Nepal has scrapped a $2.5 billion deal with China Gezhouba Group Corporation to build the country’s biggest hydropower plant, citing lapses in the award process, the energy minister said.
“The cabinet has cancelled the irregular … agreement with Gezhouba Group to build the Budhi Gandaki hydroelectric project,” Energy Minister Kamal Thapa, who is also the country’s deputy prime minister, said on Monday in a twitter post in Nepali after a cabinet meeting.
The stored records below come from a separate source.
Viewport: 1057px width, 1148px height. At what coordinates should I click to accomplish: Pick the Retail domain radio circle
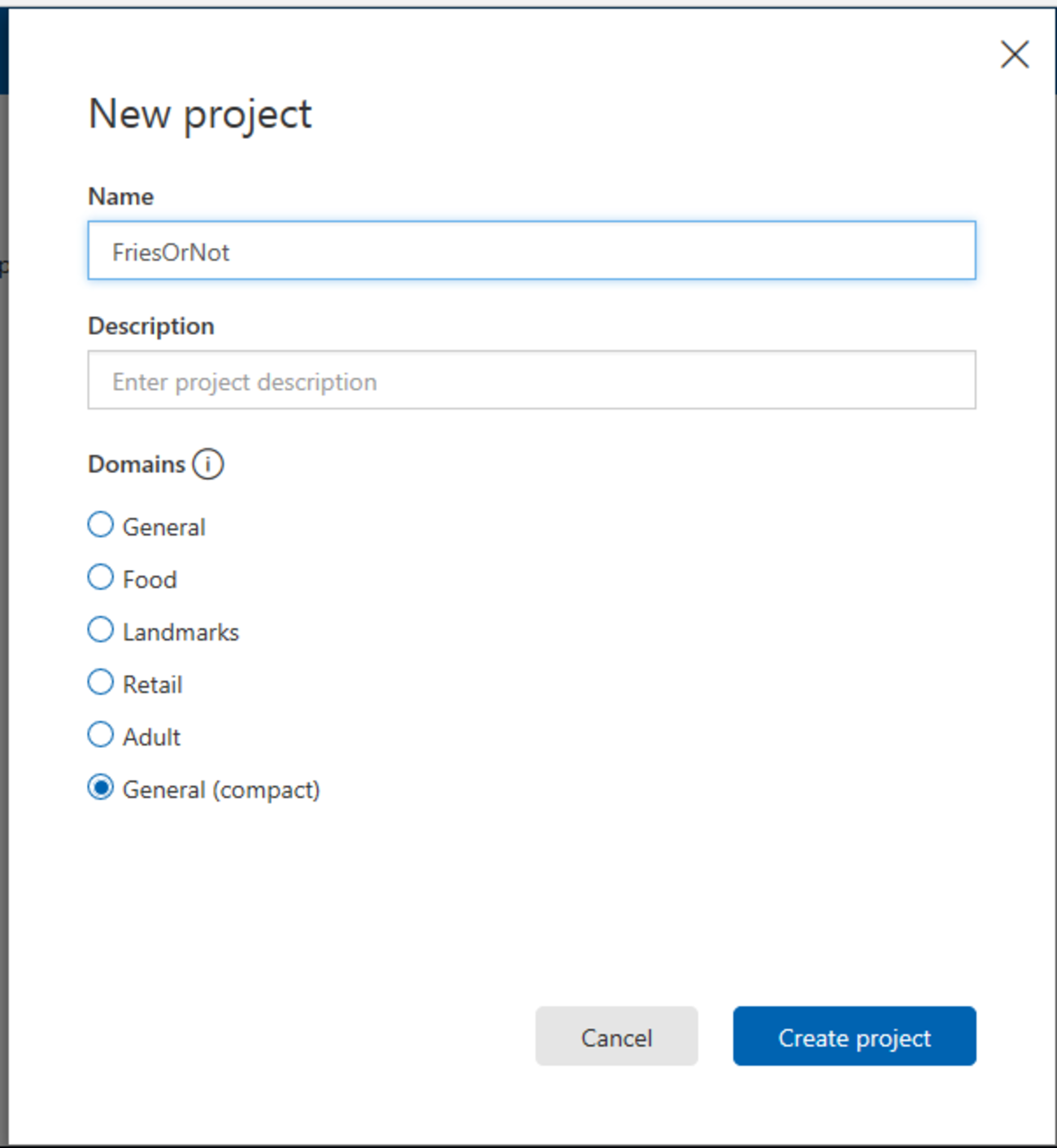point(101,682)
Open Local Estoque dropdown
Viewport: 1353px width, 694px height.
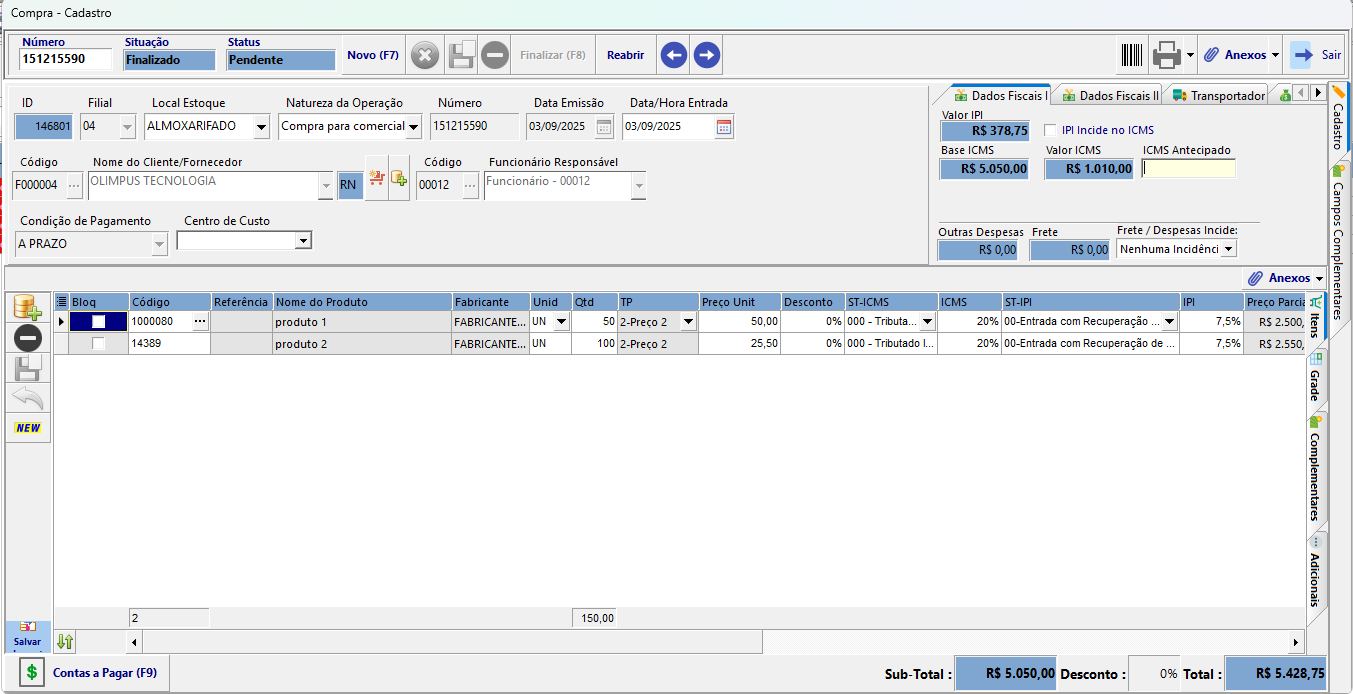point(261,127)
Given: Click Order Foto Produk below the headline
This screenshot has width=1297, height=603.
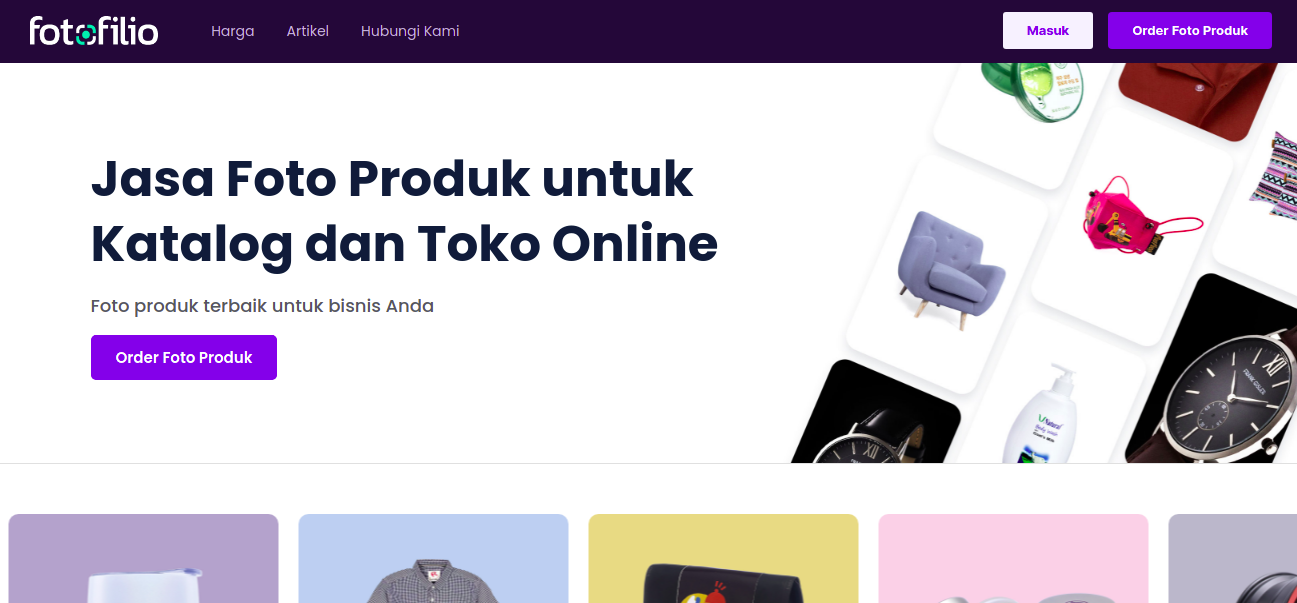Looking at the screenshot, I should click(184, 357).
He did not give further details.
Nepal’s rivers, cascading from the snow-capped Himalayas, have vast, untapped potential for hydropower generation, but lack of funds and technology have made Nepal lean on neighbour India to meet annual demand of 1,400 megawatts (MW).
In June a Maoist-dominated coalition government awarded a contract to China Gezhouba Group Corporation to build a 1,200 MW plant on the Budhi Gandaki river, about 50 km (32 miles) west of Kathmandu, to address acute power shortages.
Critics say the $2.5 billion project was handed to the Chinese company without any competitive bidding, which is required by law, and a parliamentary panel asked the government that succeeded the Maoist-led coalition to scrap the deal.
Officials of the Chinese company were not immediately available for comment.
China and India jostle for influence with aid and investment in infrastructure projects in Nepal.
Kathmandu has cleared a 750 MW project to be built on the West Seti River in the western part of the country by China’s state-owned Three Gorges International Corp.
It has also permitted two Indian companies – GMR Group and Satluj Jal Vidyut Nigam Limited – to build one hydropower plant each, both capable of generating 900 MW of power each, mainly to be exported to India.